Ein Mann für die Endspiele
Nach seinem Wechsel zum FC Barcelona im Sommer 1996 und der Entwicklung zum besten Spieler der Welt folgten fünf Tore in sieben Spielen im Europapokal der Pokalsieger – auch das 1:0 im Finale gegen Paris Saint-Germain schoss Ronaldo.
In einer Zeit, in der die Ausgewogenheit der Europapokale noch weitaus größer war als in der Champions-League-fixierten Gegenwart – und das Gefälle zwischen Spitzenklubs und dem Rest noch deutlich geringer -, gewann er auch in der Folgesaison einen Titel: den UEFA-Cup mit Inter Mailand. Im Endspiel gegen Lazio lieferte Ronaldo eine seiner besten Leistungen überhaupt ab und schoss sein sechstes Tor im elften Spiel. In der herausragenden Phase seiner Karriere war er auch ein herausragender Europapokalspieler.

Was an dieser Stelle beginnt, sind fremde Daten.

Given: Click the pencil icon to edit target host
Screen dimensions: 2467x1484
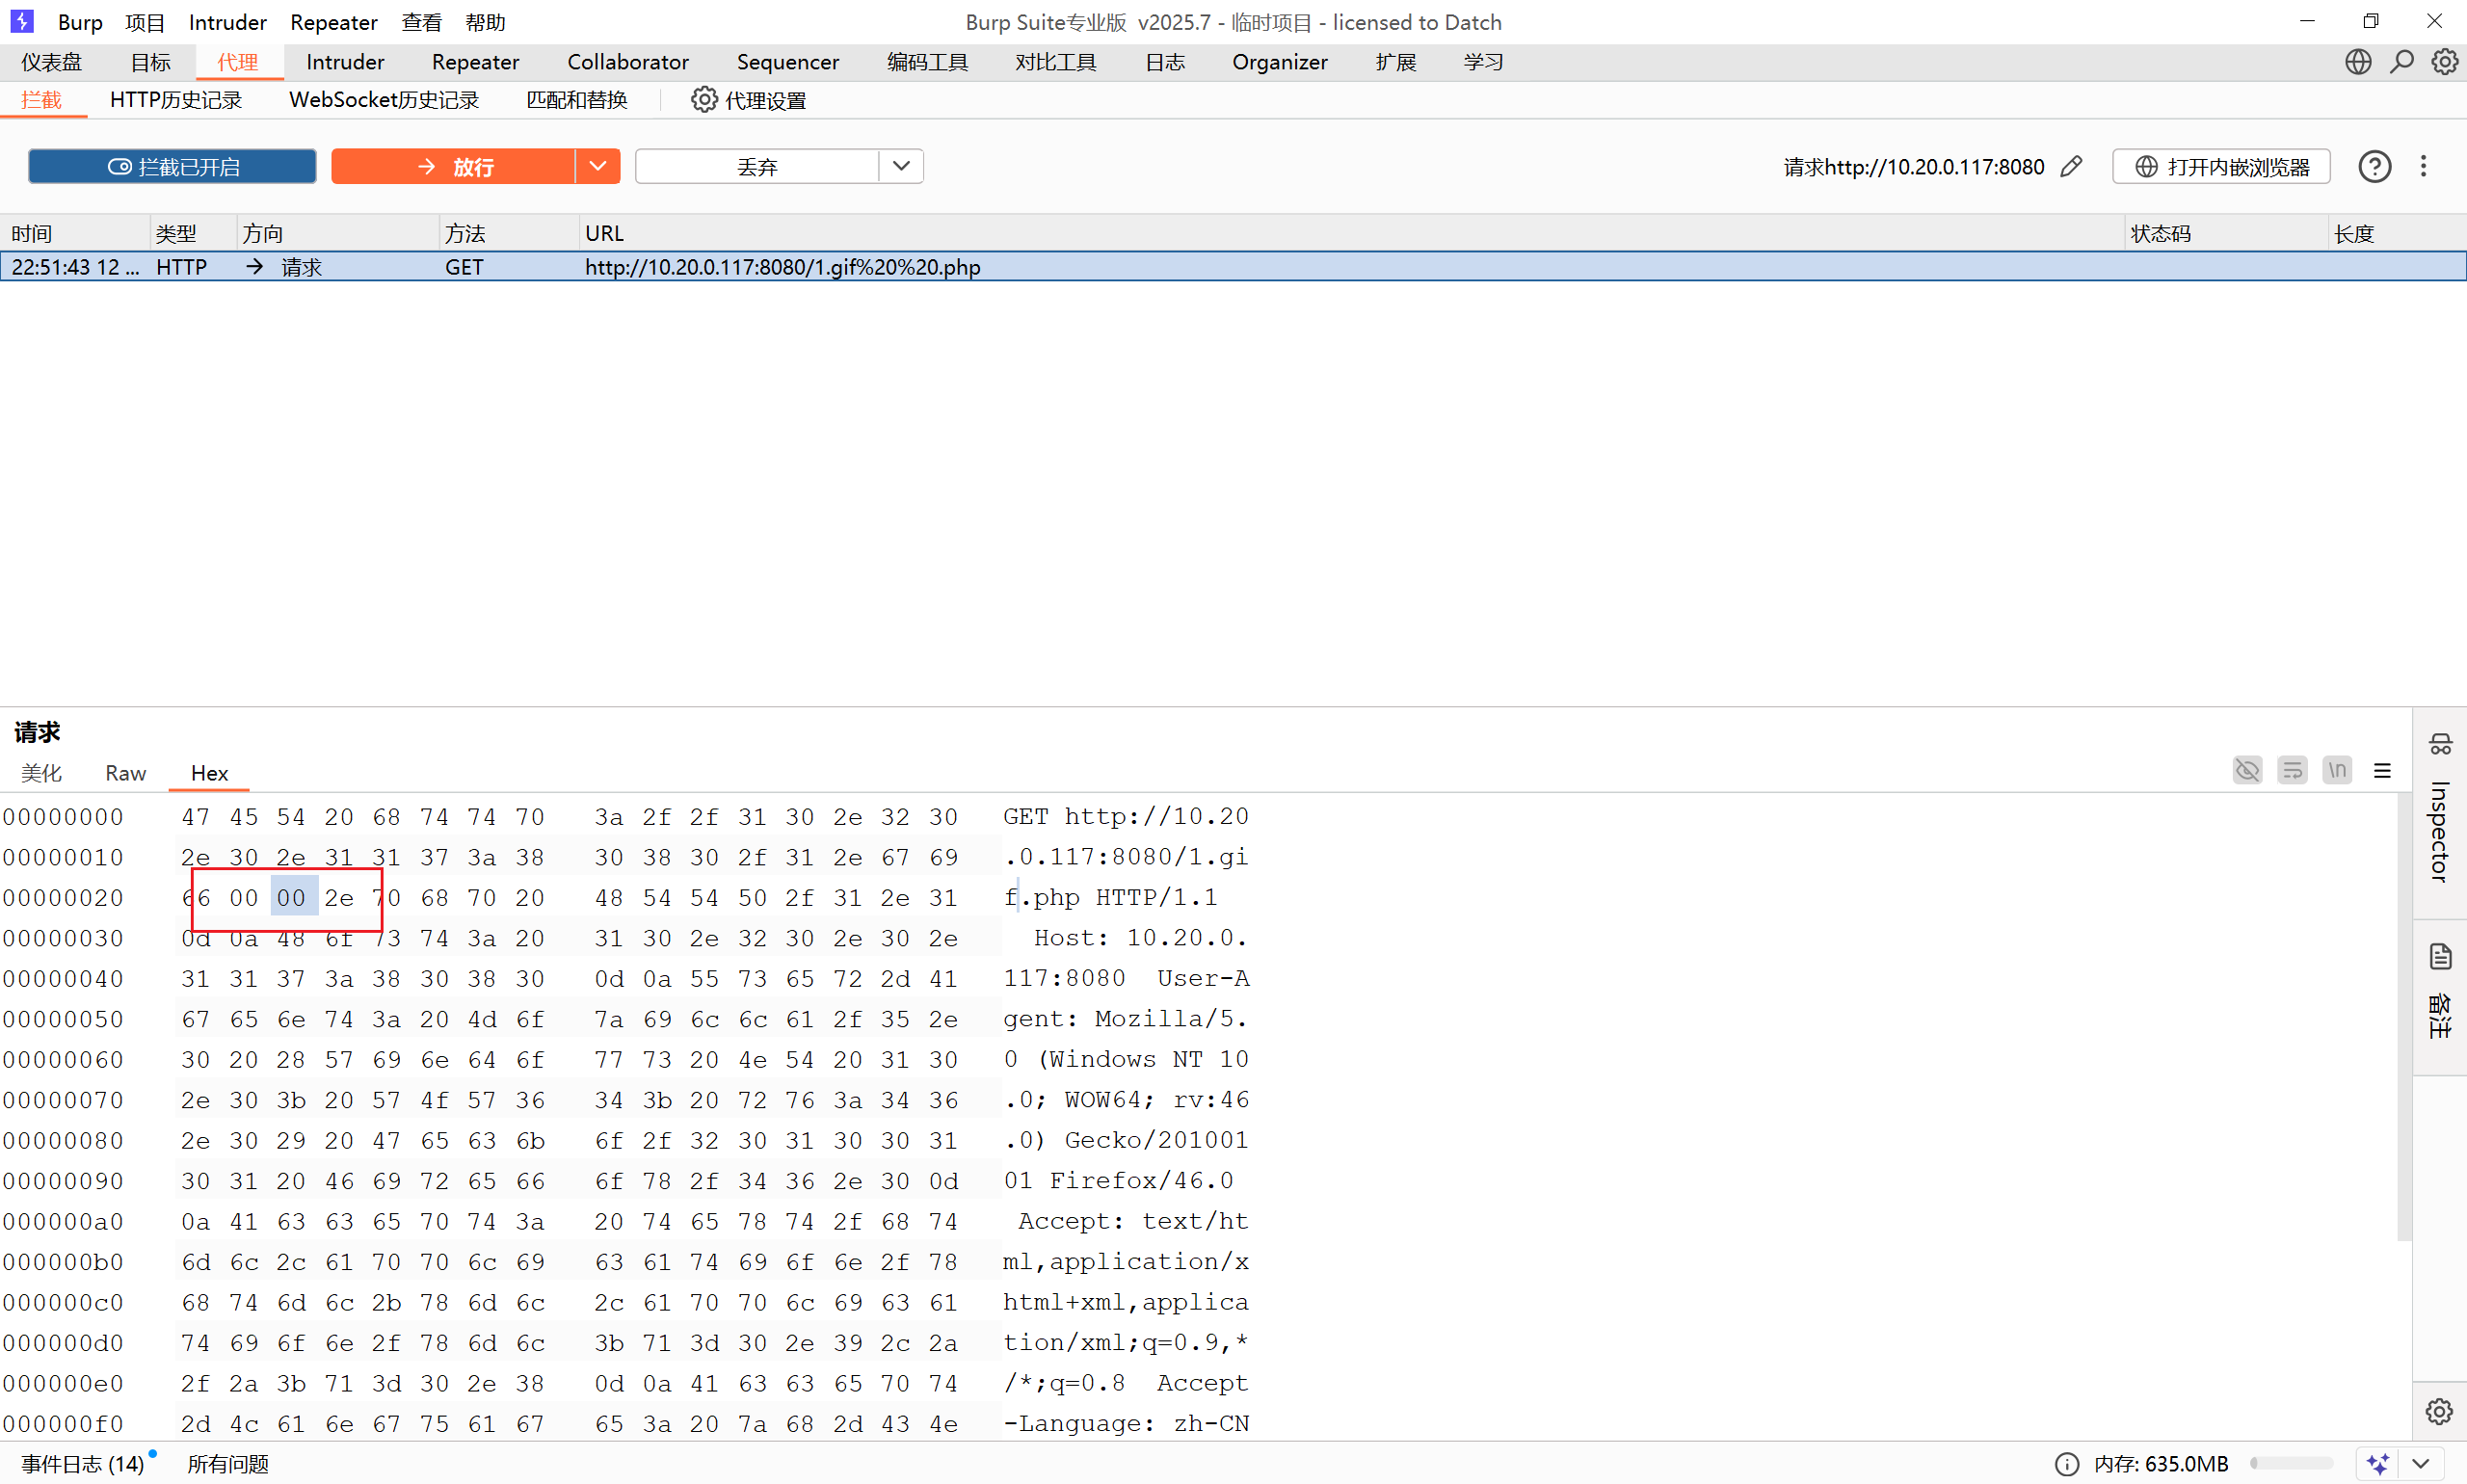Looking at the screenshot, I should point(2071,166).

20 Tore in 25 Spielen – und das in den 90ern, als wesentlich weniger offensiv gespielt wurde und daher auch weniger Tore fielen als zu Beginn der 2020er Jahre (Statistiken folgen später). Was auch noch zu Beginn der 2000er galt, als R9 im Trikot von Real Madrid 2002/03 – inklusive Dreierpack im Old Trafford – seine beste Champions-League-Saison spielte (sechs Tore und drei Vorlagen in elf Partien).
Kein Profiteur der “Galaktischen”
Der Spieler Ronaldo, der sein großes Comeback mit acht Toren beim WM-Triumph 2002 gefeiert hatte, war inzwischen aber ein anderer. Aus dem Supersprinter, der etliche Chancen und Abschlüsse durch seine Athletik und Dynamik selbst kreiert hatte, wurde eher ein Zielspieler, der seltener aus der Tiefe kam.
Was keine besonders produktive Rolle im äußerst heterogenen Team der “Galaktischen” war: Häufig hatten es gegnerische Defensiven verhältnismäßig leicht, den Mittelstürmer zu isolieren und dadurch kaltzustellen.
Und statt den 3,24 Toren pro Spiel, die in der CL-Spielzeit 2019/20 fielen, waren es 2003/04 nur 2,47. In neun Spielen traf der Brasilianer damals zumindest noch viermal – es war seine letzte Saison in der herausragenden Weltklasse. Es folgten nur noch drei Tore in 14 Partien zwischen 2004 und 2006, als sein physischer “Verfall”, den er teilweise selbst zu verantworten hatte, weiter fortschritt.
Unterm Strich stehen passable 14 Tore und zehn Vorlagen in 40 CL-Spielen für einen Ausnahmespieler, für den “passabel” eigentlich deutlich zu wenig ist – dessen aus heutiger Sicht enttäuschende Werte aber größtenteils zu erklären und zu ergänzen sind.
Dennoch lässt sich eine abschließende Erkenntnis nicht umschiffen: “Il Fenomeno” war zwar sehr wohl ein mindestens guter bis sehr guter Europapokalspieler, doch mit gerade einmal Anfang 20 hatte Erling Haaland schon jetzt mehr große Champions-League-Nächte als der legendäre Ronaldo.